1. Brooks refers to the Swift Boat Veterans for Truth as a "goon squad," although the group is comprised of more than 280 men who bravely served their country during the Vietnam War. (link) (link)
Witness this: Brooks refers to a group of honorable Vietnam veterans as a "goon squad," but then she goes on to harp that it is a "myth" that the "antiwar left spits on returning troops." Do you see the irony? Brooks also brazenly claims that the Swifties were "discredited." Unfortunately, she fails to provide a single example supporting this assertion. The truth is that during the 2004 campaign, defenders of John Kerry failed to discredit several key claims made by the Swift Boat Veterans and found in the book Unfit for Command. A partial list can be found here (from a web site I operate).
2. It is no "myth" that the antiwar left has also literally spat on our veterans. There were several contemporaneous news accounts in the late 1960's and 1970's that told of troops being literally spat upon. For example, there is this December 27, 1971, report on the CBS Evening News and this October 23, 1967 front-page article in the New York Times by Pulitzer Prize winner James Reston ("[Anti-war demonstrators] spat on some of the soldiers in the front line at the Pentagon and goaded them with the most vicious personal slander. Many of the signs carried by a small number of militants . . . are too obscene to print."). Northwestern law professor Jim Lindgren, who blogs at The Volokh Conspiracy, easily located several contemporaneous news accounts of soldiers being spat upon, many of which he has listed here and here. The 1989 book by Bob Greene, Homecoming, reportedly contains 63 accounts of spitting (source). Is everyone lying, Rosa?

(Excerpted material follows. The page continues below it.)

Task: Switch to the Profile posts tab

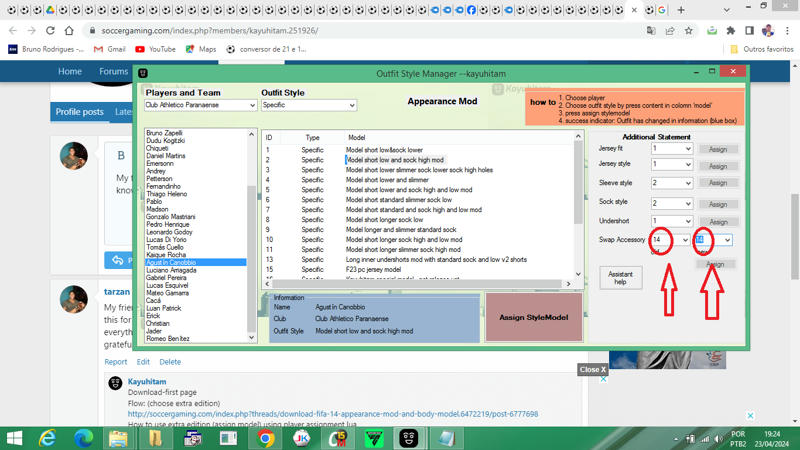Action: coord(79,112)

In addition, spitting on soldiers has been reported as recently as three months ago. On December 7, 2006, the Syracuse Post-Standard reported that a 35-year-old woman was charged with spitting in a Fort Drum soldier's face "without provocation at Hancock International Airport." (Rosa, you can read the article here. The incident was also reported on WFBL in Syracuse (link).)
The bottom line: Brooks' claim of a "myth" is flat-out wrong.

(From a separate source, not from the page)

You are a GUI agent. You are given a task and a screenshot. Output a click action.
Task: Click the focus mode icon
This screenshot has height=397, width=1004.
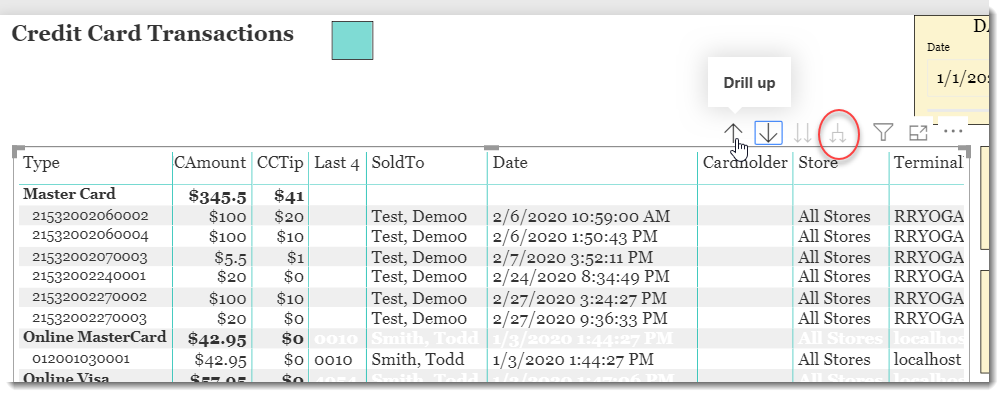(x=918, y=133)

3. In the closing graphs of her baseless attacks, she refers to Michelle Malkin as a "right-wing attack blogger" "whose work has been repeatedly criticized for its cavalier attitude toward facts." Again, Brooks provides no support for her claim.
But if Brooks is concerned about a "cavalier attitude toward facts," she may want to look in the mirror. As NewsBusters' Mark Finkelstein has reported on several instances, Brooks has built quite an unflattering reputation for playing loose with facts, logic, and common sense. Just a month-and-a-half ago, Finkelstein wrote how Brooks misled her readers with regards to the electricity and oil production scenarios in Iraq (here).

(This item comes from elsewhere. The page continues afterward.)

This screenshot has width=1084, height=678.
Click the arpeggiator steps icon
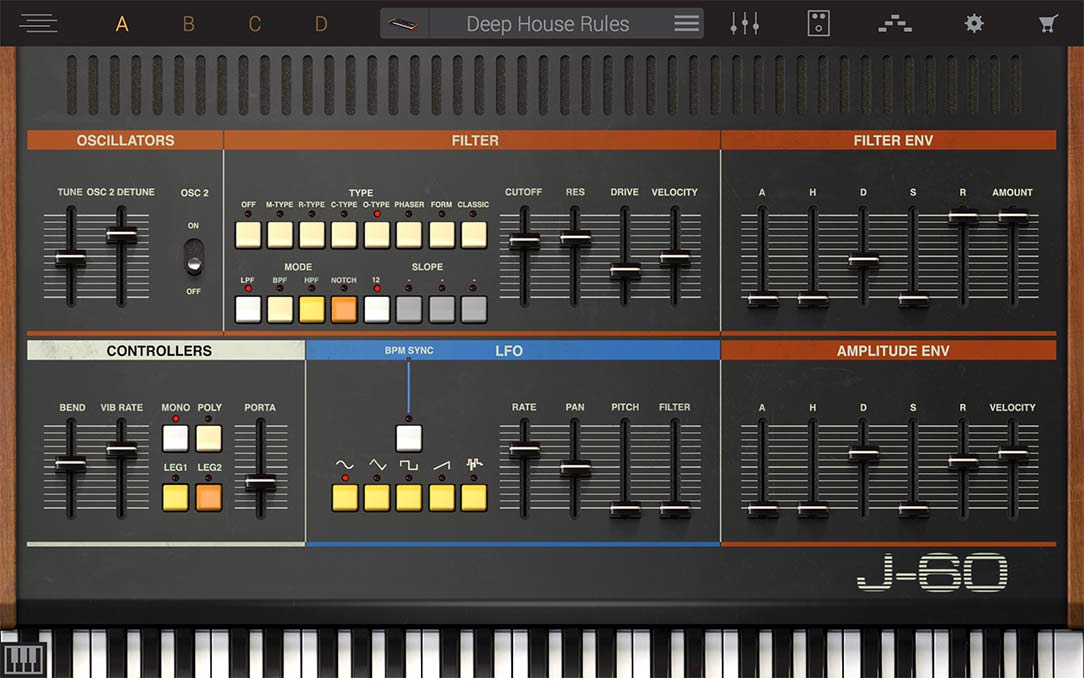(894, 24)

Brooks throws labels like "goon squad," "lunatics," and "radicalization" at Republicans like a crying infant in a highchair throwing her cereal. Yet a cursory look at Brooks' columns in the last six months reveals a lunacy all in itself. For example,
- In a column last September, Brooks referred to President Bush as "Torturer In Chief." And speaking of facts, in the article Brooks couldn't even get the year right that the United States signed the Geneva Convention. (The Times had to issue a correction. Gee, who has the facts problem now?) (link)
(October 2006 was a banner month for Rosa:) - In October, Brooks depicted the President Bush as a "drunk driver." (link)
- Also in October, she likened the President to Kim Jong Il, Iranian mullahs, and a Nazi. (link)
- Also in October, Brooks equated Congressional tax cuts to "child endangerment." (link)
And it was only a little over a year ago that Brooks actually defended the totally tasteless remarks by Jimmy Carter and Rev. Joseph Lowery at the funeral for Coretta Scott King. (link) In the column, she wrote, "It's time to take a stand against civility, decency and appropriateness."
Well, at least Brooks knows how to apply herself.